▶ ASSIGNMENT
Keep the images out while you retype all of the data exactly.
*** Opening of STUDY MATERIAL ***
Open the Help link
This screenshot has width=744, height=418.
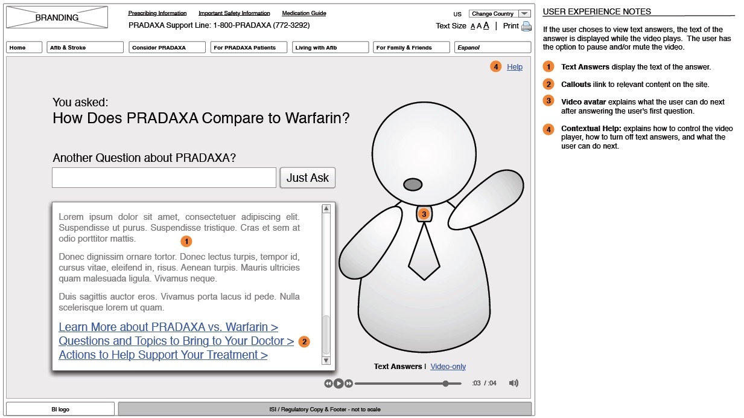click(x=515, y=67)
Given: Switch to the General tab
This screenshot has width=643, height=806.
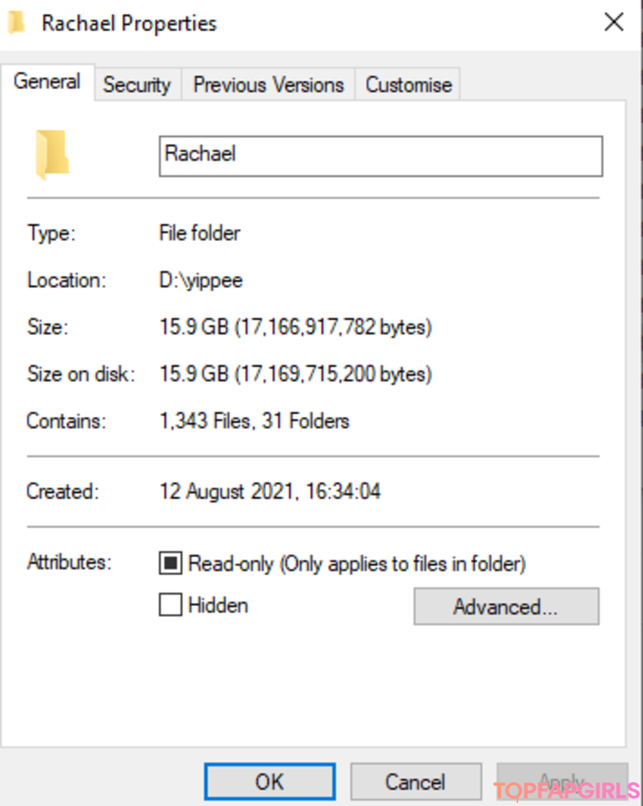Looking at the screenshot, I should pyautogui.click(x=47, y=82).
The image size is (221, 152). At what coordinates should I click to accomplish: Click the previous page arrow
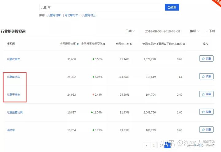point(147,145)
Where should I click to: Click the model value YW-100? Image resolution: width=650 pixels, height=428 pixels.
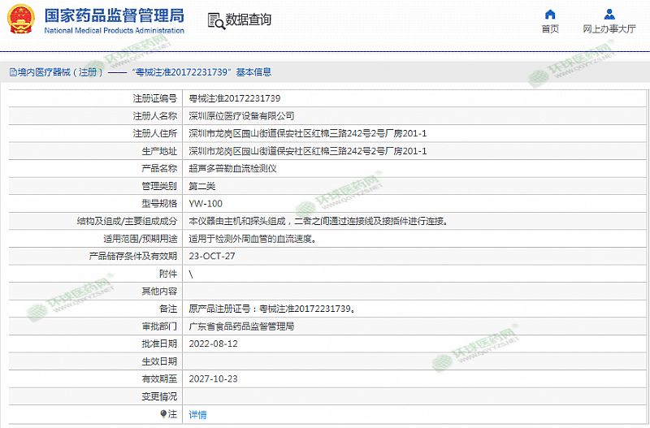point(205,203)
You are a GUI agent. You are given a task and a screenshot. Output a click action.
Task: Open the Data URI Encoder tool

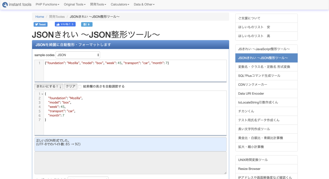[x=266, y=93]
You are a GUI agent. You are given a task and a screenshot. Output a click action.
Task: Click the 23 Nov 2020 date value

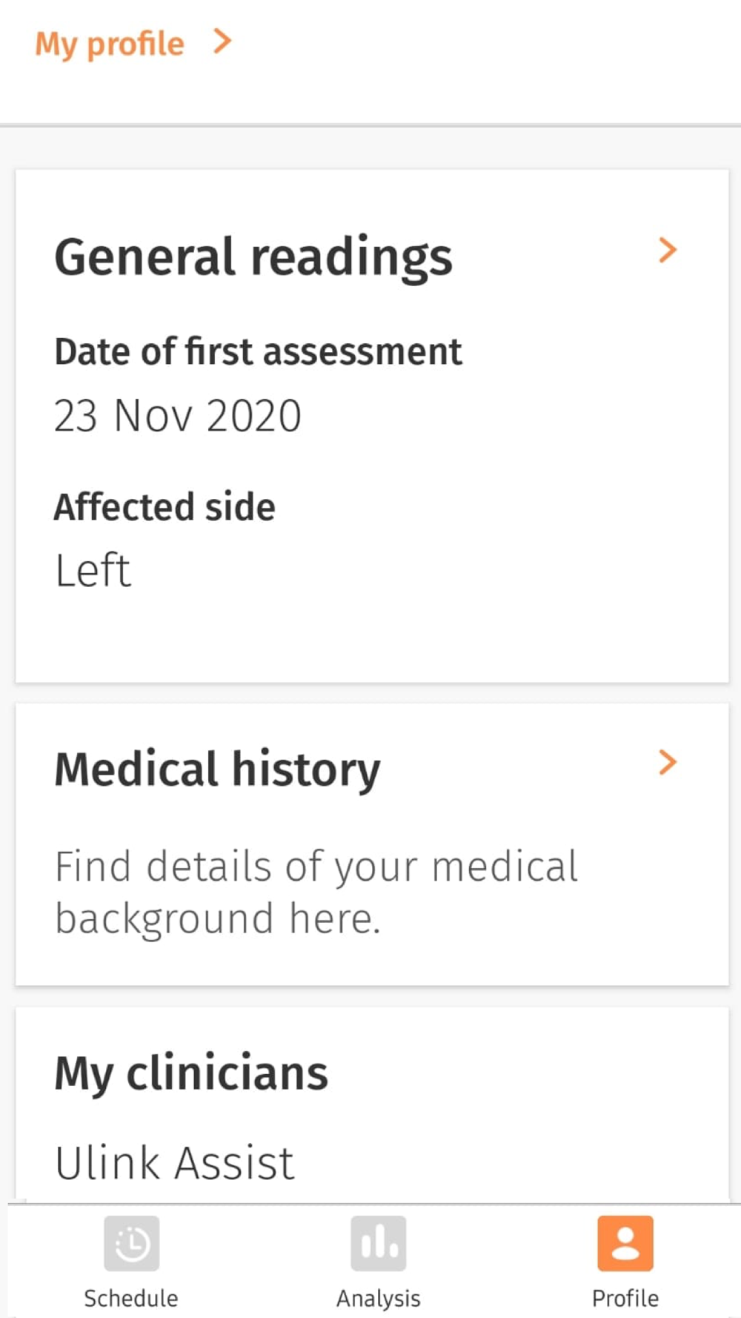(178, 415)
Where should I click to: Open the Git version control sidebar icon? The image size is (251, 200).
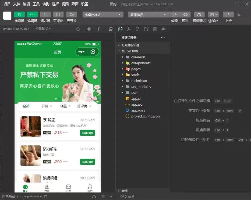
*** Close of STUDY MATERIAL ***
▶ RESULT FOR THIS TASK
Open the Help link
This screenshot has width=744, height=418.
click(x=515, y=67)
Given: Switch to the General tab
This screenshot has width=643, height=806.
Looking at the screenshot, I should pyautogui.click(x=47, y=82).
The image size is (221, 152). At what coordinates should I click to accomplish: Click the previous page arrow
point(147,145)
Where should I click to: Click the model value YW-100? Image resolution: width=650 pixels, height=428 pixels.
point(205,203)
You are a GUI agent. You are given a task and a screenshot. Output a click action.
Task: Open the Data URI Encoder tool

[x=266, y=93]
You are a GUI agent. You are given a task and a screenshot. Output a click action.
Task: Click the 23 Nov 2020 date value

(178, 415)
Where should I click to: Open the Git version control sidebar icon? The image size is (251, 200).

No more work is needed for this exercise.